Nothing but the lines from the one containing "The image size is (625, 817)." to the end of the material should be returned, each exactly as written.

:: Exercise data

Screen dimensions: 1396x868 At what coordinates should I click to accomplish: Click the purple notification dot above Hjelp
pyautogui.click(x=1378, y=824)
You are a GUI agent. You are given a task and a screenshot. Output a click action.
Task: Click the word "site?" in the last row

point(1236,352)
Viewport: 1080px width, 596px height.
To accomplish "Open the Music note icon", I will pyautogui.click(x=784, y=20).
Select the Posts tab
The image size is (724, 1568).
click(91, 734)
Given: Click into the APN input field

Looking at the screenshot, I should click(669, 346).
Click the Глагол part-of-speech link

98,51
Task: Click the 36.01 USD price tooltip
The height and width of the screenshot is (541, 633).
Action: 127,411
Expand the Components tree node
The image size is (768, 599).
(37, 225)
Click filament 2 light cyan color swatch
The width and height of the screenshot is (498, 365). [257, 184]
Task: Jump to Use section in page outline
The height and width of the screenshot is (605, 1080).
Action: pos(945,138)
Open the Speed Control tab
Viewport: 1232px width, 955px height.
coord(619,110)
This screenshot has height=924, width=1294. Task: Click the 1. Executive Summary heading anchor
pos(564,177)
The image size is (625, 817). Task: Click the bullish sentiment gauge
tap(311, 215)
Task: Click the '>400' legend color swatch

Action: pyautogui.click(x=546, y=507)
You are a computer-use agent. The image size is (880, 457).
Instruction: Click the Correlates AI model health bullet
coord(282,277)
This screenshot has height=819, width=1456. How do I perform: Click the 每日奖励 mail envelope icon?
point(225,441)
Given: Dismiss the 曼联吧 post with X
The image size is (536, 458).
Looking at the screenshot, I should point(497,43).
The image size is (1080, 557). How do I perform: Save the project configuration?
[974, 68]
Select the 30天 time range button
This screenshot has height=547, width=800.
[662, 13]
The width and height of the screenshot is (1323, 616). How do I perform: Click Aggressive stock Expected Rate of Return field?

::::

* **Answer section**:
The image size is (625, 817). Task: Click the bullish sentiment gauge
tap(311, 215)
Task: Click the '>400' legend color swatch

Action: pyautogui.click(x=546, y=507)
You are a computer-use agent. The image size is (880, 457).
Instruction: Click the Correlates AI model health bullet
coord(282,277)
This screenshot has height=819, width=1456. How do I perform: Click the 每日奖励 mail envelope icon?
point(225,441)
Given: Dismiss the 曼联吧 post with X
The image size is (536, 458).
Looking at the screenshot, I should point(497,43).
The image size is (1080, 557). How do I perform: Save the project configuration?
[974, 68]
Select the 30天 time range button
This screenshot has height=547, width=800.
[662, 13]
The width and height of the screenshot is (1323, 616). How do I perform: Click Aggressive stock Expected Rate of Return field?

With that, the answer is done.